Action item:
Return the lines below that carry the word "will".

START Recorded information

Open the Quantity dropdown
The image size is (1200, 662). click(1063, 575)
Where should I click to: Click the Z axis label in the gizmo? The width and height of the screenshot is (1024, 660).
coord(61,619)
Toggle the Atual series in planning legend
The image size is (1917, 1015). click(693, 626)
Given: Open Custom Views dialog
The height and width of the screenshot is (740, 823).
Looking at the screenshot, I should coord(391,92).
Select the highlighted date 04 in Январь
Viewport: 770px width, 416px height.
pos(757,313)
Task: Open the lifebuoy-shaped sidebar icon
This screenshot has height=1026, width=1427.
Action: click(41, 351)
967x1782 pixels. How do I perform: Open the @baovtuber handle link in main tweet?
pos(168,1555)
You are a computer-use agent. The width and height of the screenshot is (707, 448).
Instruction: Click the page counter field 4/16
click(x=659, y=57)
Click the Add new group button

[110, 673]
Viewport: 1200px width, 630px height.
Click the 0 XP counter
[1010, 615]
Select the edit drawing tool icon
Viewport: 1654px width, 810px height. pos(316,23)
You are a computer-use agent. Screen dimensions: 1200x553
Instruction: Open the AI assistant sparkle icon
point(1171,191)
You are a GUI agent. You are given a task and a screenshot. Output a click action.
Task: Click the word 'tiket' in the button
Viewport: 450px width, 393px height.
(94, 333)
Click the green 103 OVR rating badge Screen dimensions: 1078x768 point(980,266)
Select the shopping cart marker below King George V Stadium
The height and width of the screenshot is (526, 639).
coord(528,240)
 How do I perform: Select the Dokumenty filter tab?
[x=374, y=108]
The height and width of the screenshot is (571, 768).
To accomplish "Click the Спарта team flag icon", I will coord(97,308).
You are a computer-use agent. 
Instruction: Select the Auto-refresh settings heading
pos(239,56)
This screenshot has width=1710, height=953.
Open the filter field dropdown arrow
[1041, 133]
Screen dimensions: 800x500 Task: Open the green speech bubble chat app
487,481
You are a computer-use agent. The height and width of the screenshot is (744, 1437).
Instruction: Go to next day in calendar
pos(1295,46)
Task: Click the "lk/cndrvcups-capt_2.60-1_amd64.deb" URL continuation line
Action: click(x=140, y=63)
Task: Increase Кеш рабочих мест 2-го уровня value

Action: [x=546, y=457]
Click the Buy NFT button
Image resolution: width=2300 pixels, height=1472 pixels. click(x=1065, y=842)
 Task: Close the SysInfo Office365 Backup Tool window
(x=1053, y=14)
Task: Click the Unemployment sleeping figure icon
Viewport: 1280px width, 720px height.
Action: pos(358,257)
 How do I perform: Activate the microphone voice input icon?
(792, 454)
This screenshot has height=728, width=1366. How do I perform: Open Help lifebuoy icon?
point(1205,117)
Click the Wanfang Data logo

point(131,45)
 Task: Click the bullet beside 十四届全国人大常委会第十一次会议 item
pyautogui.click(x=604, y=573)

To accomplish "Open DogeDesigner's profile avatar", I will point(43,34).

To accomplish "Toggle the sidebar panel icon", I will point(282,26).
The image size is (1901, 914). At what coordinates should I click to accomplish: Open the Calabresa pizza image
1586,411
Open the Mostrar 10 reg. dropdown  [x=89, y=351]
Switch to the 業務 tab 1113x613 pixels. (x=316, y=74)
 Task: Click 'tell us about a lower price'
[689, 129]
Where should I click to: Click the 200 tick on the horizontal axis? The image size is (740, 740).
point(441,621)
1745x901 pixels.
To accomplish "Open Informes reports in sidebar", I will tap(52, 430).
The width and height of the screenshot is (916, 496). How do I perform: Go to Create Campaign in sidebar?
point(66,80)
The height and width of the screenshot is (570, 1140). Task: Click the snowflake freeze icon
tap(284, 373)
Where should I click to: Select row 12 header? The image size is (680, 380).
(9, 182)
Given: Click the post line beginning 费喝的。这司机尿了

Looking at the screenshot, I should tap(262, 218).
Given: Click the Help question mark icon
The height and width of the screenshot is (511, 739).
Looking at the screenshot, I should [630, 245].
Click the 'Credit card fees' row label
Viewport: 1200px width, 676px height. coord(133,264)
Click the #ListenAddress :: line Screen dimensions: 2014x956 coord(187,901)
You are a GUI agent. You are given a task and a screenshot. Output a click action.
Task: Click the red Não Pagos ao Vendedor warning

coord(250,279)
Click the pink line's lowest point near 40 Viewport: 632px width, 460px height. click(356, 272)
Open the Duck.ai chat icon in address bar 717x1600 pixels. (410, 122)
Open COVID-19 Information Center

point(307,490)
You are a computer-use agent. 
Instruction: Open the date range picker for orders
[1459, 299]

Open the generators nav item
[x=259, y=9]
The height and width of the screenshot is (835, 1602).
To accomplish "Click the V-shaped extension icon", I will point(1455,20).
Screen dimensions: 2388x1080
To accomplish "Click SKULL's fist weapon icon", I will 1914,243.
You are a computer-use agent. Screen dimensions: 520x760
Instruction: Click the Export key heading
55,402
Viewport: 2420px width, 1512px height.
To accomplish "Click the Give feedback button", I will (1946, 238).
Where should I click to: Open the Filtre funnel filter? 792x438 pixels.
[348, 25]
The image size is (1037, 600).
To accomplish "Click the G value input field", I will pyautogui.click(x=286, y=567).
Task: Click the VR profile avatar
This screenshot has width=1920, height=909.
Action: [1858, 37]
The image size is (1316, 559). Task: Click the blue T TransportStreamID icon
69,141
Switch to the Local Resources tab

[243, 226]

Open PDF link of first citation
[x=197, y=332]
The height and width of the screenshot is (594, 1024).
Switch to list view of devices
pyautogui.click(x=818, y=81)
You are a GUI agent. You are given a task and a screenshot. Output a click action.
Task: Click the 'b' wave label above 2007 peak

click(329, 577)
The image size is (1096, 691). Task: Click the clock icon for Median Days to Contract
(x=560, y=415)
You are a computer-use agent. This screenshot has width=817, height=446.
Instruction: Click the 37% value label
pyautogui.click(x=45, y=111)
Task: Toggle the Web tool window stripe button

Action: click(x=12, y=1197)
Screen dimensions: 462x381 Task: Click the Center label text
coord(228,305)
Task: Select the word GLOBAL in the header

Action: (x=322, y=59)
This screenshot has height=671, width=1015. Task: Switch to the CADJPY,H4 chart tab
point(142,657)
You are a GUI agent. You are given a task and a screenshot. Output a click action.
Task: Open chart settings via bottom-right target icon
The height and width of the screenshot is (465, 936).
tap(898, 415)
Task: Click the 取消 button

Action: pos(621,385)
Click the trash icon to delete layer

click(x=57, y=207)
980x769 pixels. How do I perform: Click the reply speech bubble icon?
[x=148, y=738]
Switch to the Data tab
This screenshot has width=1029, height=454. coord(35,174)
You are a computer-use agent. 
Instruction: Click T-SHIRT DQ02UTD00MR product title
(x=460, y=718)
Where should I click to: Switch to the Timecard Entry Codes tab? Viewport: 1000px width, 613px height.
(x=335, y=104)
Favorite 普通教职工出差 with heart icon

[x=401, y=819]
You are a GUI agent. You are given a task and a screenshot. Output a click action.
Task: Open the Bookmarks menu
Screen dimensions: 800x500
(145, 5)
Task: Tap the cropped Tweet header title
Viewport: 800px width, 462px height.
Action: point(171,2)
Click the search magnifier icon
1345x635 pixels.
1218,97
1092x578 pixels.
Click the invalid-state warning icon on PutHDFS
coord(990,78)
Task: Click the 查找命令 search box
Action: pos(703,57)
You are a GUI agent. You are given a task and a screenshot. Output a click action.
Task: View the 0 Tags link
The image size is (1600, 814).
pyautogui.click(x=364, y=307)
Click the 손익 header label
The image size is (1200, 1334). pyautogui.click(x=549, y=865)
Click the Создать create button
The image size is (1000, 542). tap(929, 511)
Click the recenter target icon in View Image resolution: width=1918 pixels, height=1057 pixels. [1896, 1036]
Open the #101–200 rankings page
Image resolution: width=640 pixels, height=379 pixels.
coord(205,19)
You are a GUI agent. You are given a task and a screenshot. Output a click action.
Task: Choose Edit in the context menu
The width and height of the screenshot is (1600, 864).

END Recorded information

Solution to the exercise:
To accomplish "Click the Спарта team flag icon", I will coord(97,308).
To accomplish "Open DogeDesigner's profile avatar", I will point(43,34).
To accomplish "Toggle the sidebar panel icon", I will point(282,26).
To accomplish "Open Informes reports in sidebar", I will tap(52, 430).
To accomplish "Click the V-shaped extension icon", I will point(1455,20).
To accomplish "Click SKULL's fist weapon icon", I will 1914,243.
To accomplish "Click the Give feedback button", I will (1946, 238).
To accomplish "Click the G value input field", I will pyautogui.click(x=286, y=567).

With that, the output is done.